Reverse Engineering to find deformation problem (from cohomology groups)?

Question

One of my favorite explanation of the cohomology groups of low degree is that they arise as the automorphism group, tangent space and obstruction space (or where the obstruction lives) of a certain deformation problem.

My question is, is it possible to reverse the process of going from deformation problem to cohomology groups? Say I have H^0, H^1 and H^2 of a certain sheaf, is it possible to find a deformation problem such that these groups control, i.e. such that they arises as the Automorphism-Tangent-Obstruction of that deformation problem?

To be more concrete, say we have a smooth scheme X over k, and our sheaf is the tangent sheaf T_X of X, how do I "find" the problem of "smooth deformation of X"?

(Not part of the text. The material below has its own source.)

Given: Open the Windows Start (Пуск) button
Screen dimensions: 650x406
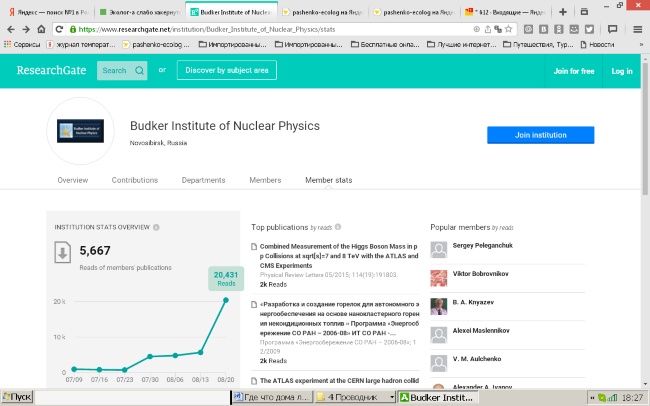Looking at the screenshot, I should point(18,397).
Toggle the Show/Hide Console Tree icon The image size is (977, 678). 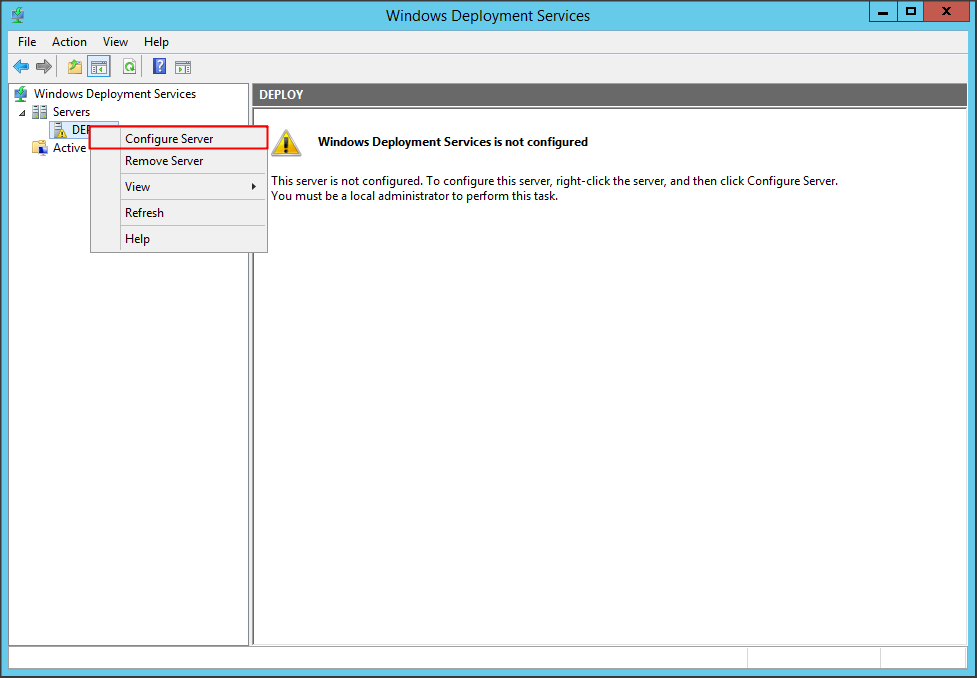click(99, 67)
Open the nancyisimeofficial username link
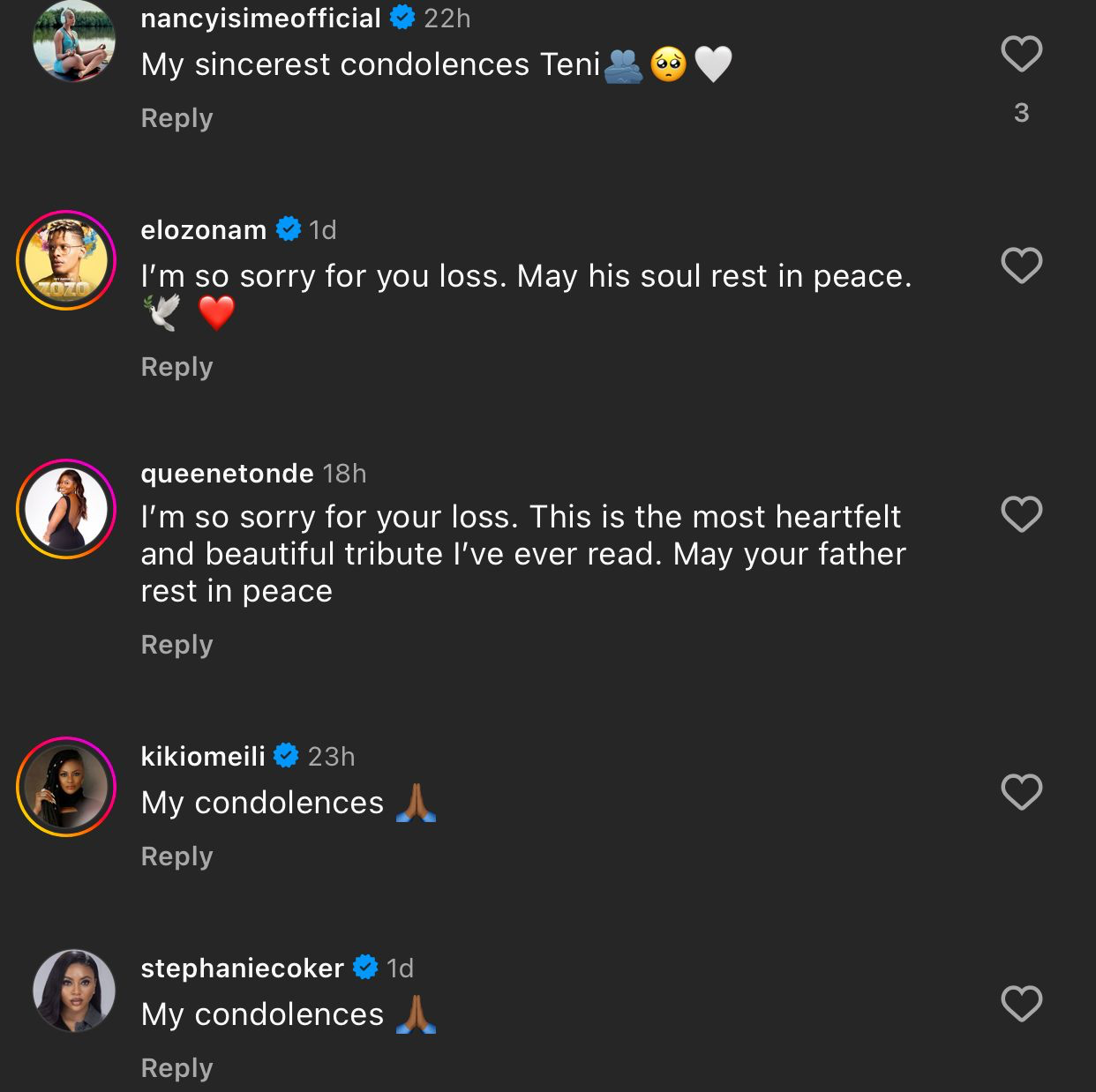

(I know I have been pretty vague. I know how to interpret cohomology classes as gerbes/torsors, but I'm not quite satisfied (I like these interpretations though). I want a way to find deformation problem that produces gerbes as obstructions...)

Quote from wikipedia: Reverse engineering is the process of discovering the technological principles of a human made device, object or system through analysis of its structure, function and operation. [I hope my usage of this phrase is correct.]

Answer 1

In this generality, I would say that this is not possible: the same cohomology can be responsible for controlling quite different deformations problems.

Just an example: in formal deformation quantization you have the dgla of multivector fields "controlling" both, the classical deformation problem of deforming a Poisson structure, and second, by the (highly non-trivial) formality theorem, the deformation problem of quantising the algebra of smooth functions. Even the moduli spaces of the deformation problems are the same...

So two deformation problem of quite different nature arise from the Schouten algebra.

So little cousing of this is perhaps easier to understand: on a symplectic manifold the (abelian) dgla of differential forms controlls the deformation theory of the symplectic form up to formal diffeos, the (formal series in the) second deRham cohomology yields the parametrization of the moduli space. But also the star products quantizing the symplectic form are controlled by this: the equivalence classes of formal star products are again formal series in the second deRham cohomology. Of course, this is just a special case of the above Kontsevich classification, but there are much simpler proofs in this case.